Data & Interop
Where Shiori keeps your data, how to move cards to and from Anki, and how to back up or restore the database. Everything described here lives under Settings → Data unless noted otherwise.
Data directory
All app data lives in %APPDATA%\shiori (for example
C:\Users\you\AppData\Roaming\shiori). The exact path is shown at the top of
Settings → Data. If you used the app before its rename, the old
japanese-reading-companion directory is renamed to shiori automatically on
first launch.
| File / folder | Contents |
|---|---|
jrc.sqlite3 | The main SQLite database: words, SRS cards, documents, reading sessions, and the imported reference data. The filename predates the Shiori rename and is kept for compatibility. |
jmdict-eng.json | JMdict dictionary (downloaded on first run) |
frequency.txt | Word frequency list |
kanjidic2.xml.gz, kanjivg.xml.gz | Kanji readings/meanings and stroke-order data |
jlpt_vocab.csv | JLPT vocabulary lists |
aozora_catalog.zip | Cached Aozora Bunko catalog for Online-Sources |
fonts/ | Noto Sans/Serif JP fonts, downloaded on first use |
books/ | Archival copies of every imported file |
settings.json | All settings, including LLM API keys |
Anki export
Settings → Data → Anki → Export deck (.apkg) writes every SRS card as a note with four fields: Expression, Reading, Meaning, Sentence. The package uses Anki's legacy schema-11 format, which every Anki version can import.
- Scheduling is approximate. Shiori schedules with FSRS; Anki's classic scheduler is SM-2. At Anki's default 90% desired retention an SM-2 interval roughly equals FSRS stability, so the export maps stability → interval and difficulty → ease (difficulty 5 ⇄ ease 2500). New cards export as new.
- Re-exports update, not duplicate. Note guids are derived from the word identity (lemma, reading, part of speech), so importing a newer export into the same Anki collection updates the existing notes.
- Exporting with no SRS cards is an error — learn some words first.
Anki import
Settings → Data → Anki → Import deck (.apkg) brings an existing deck into Shiori's SRS. For each note:
- The first field containing Japanese (HTML stripped) is morphologically analyzed, and its head token becomes the canonical word key — the same lemma + reading + part-of-speech identity used by reading and reviews.
- SM-2 scheduling seeds the FSRS state approximately: stability ≈ the SM-2 interval (the 90%-retention equivalence again), difficulty from the ease factor, and the due date is preserved (clamped to 0–365 days out).

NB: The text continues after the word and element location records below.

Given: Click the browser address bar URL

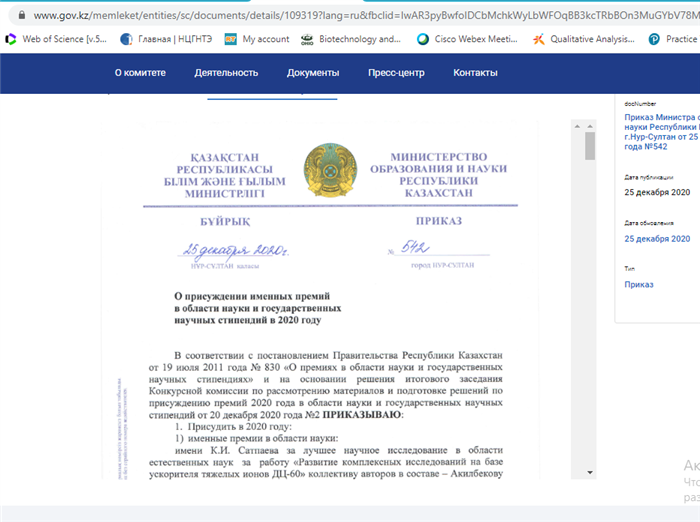Looking at the screenshot, I should 350,16.
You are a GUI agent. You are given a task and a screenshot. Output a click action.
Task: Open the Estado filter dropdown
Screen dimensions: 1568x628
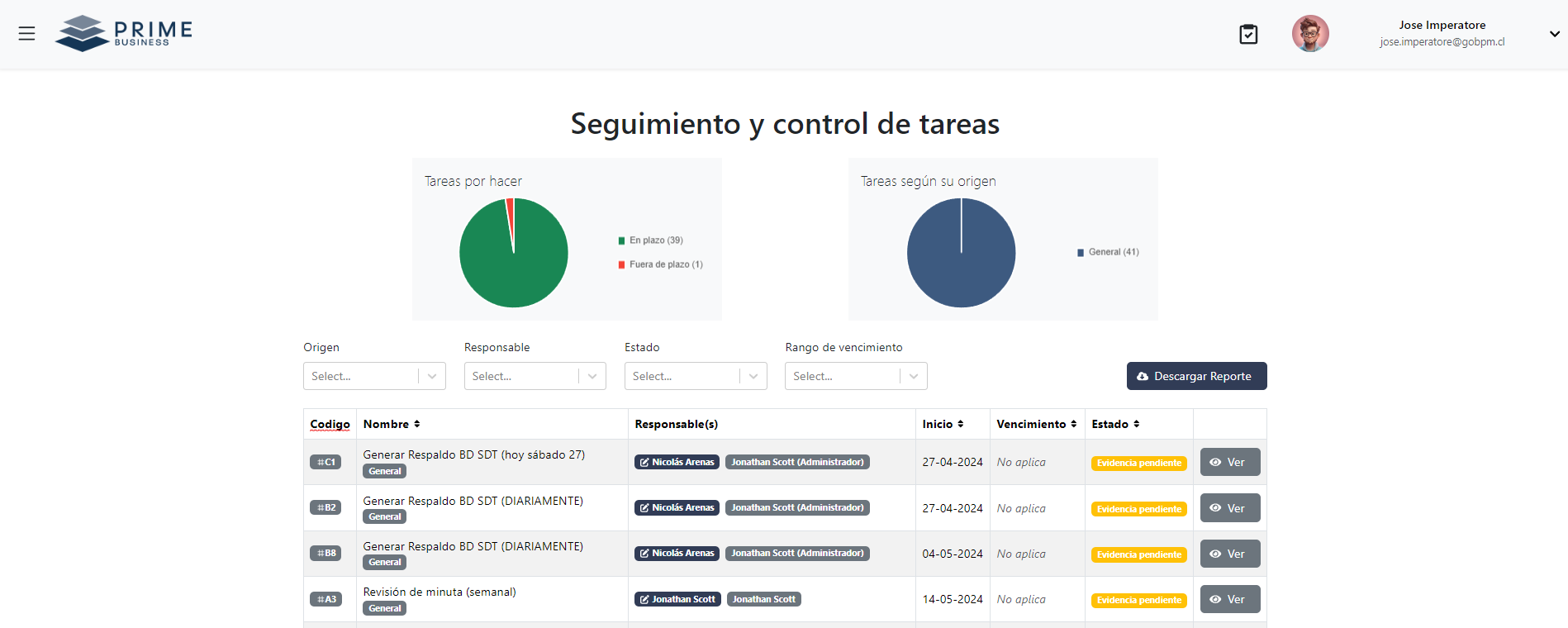tap(695, 376)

Cards never reviewed in Anki import as new cards.
- Imported words with stability of 60 days or more are marked known; the rest are marked learning (see Reviews-and-SRS).
- Existing cards are never overwritten. A note whose word already has a card in Shiori is skipped, as are notes with no Japanese field. The result message reports imported and skipped counts.
One sharp edge: Anki's current default export uses a newer zstd-compressed
format (collection.anki21b). Shiori rejects it with a clear message —
re-export from Anki with "Support older Anki versions" checked.
Settings export and import
Settings → Data → Settings file. Export settings saves a copy of
settings.json wherever you choose; Import settings loads such a file and
applies it immediately. The file includes any LLM API keys you have entered
under Settings → AI, so treat exports as secrets if you share machines.
Database backup and restore
Settings → Data → Database.
- Back up database writes a clean single-file copy via SQLite's
VACUUM INTO. It is safe to run while the app is open — pending write-ahead-log contents are folded into the copy. - Restore from backup does not touch the live database immediately. The
chosen file is staged as
jrc.sqlite3.restore-pendingand swapped in on the next launch; restart the app to complete the restore. Your current database is kept aside asjrc.sqlite3.pre-restore, so a restore is reversible until the next one overwrites that file.
Offline behavior
After the first run all reference data (dictionary, frequency list, kanji data, JLPT lists) lives locally in the database and data directory. Only two things need the network afterwards:
- LLM calls to remote providers (Anthropic or a remote custom endpoint). Local backends via Ollama stay offline — see AI-and-Chat.
- Source search in Online-Sources: Wikisource search and catalog/book downloads. The Aozora catalog falls back to the last cached copy when offline.
Reading, importing, word lookup, reviews, and statistics all work offline. First-run setup can also proceed without the dictionary download — see Getting-Started.